ARTICLE: Senate Allies of Bush Work to Halt Iraq Vote, By CARL HULSE and THOM SHANKER, New York Times, January 31, 2007
ARTICLE: Choice for No. 2 at State Dept. Defends Bush’s Stance on Iran, By HELENE COOPER, New York Times, January 31, 2007
The resolutions should be blocked, serving their primary purpose of signalling to Bush that the Dems plan on following through on what the public signalled in the Nov election.
But Bush-Cheney just seem intent on ignoring that message and that of the GOP establishment as signalled by Baker's ISG.
Listen to the CSPAN Senate coverage: you're hearing member after member from both sides calling for a regional dialogue at least on Iraq. I mean, come on! How can the White House blow off the election, the new majority, its own party elders, its own party members on the Hill, and the ISG?
To me, that's way beyond any self-destructive behavior I saw with Bill Clinton, and frankly, I'm amazed to say that.

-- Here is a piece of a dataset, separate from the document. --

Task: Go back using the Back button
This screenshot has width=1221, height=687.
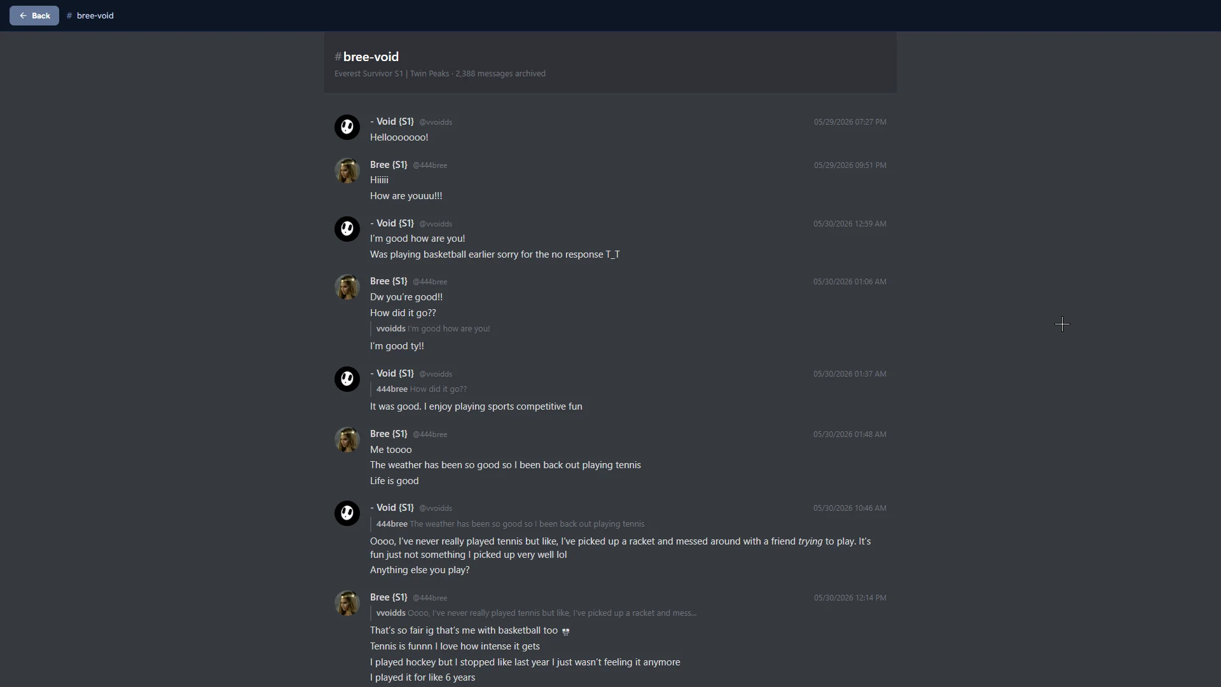Action: [x=34, y=15]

I'm just really beginning to believe that while the Boomers have had world-shaking accomplishments in economics and technology, they simply suck as politicians.
Reader Comments (9)
Of course, watching the Republicans scurrying around like Kent Brockman welcoming his new ant overlords makes me resolve to vote straight Libertarian ticket in 2008 unless something changes between then and now.
Yes, it's tremendously hidebound. But it also seems absolutely the way things are done in DC. Just ignore people who don't agree with you(or call them funny names).
Is holding a regional security pow-wow even worth doing if you can't, for whatever reason(whether domestic politics or the problem of allies) bring Iran in? What can we offer up to Iran(nucs is off the table. I know you hate that and think it's dumb, but I don't think the genpub is going to go for that.) to get them to play ball?
I think there's some sticking points as to why the Pres isn't going to talk to Ira. One of them being domestic politics. Look how his opponents went into blood in the water mode after he said mistakes were made.So it falls to his successor who won't be bound like he is by the domestic politics. That seems to be the hand we've got.
I voted in the midterm and I didn't see anything on my ballot that asked directly what I wanted my government to do in Iraq. To use the shift in power as signal that the American people are largely against our troops being in Iraq - is unjustified. There was no talk of a troop surge at that time. To talk about the "signal" created by the change in power is speculation at best.The Dems haven't procured a legitimate counter-plan to bring to the table. I don't think they could agree on one as a whole even if they wanted to.I have no problem agreeing that more diplomacy could be used - however, that's an open ended statement.If the Dems call what John Kerry is doing in the middle east "diplomacy" then godbless the Dem Party Nominee - their little non-binding resolution will create a whole lot of new liberatarian and republican voters.
and that's pretty much it ;-)
but seriously, the fact that your vote didn't reflect on our Iraq policy does not contravene all of the votes that did. do exit polls and campaign issues and abysmal presidential ratings (etc) count for anything?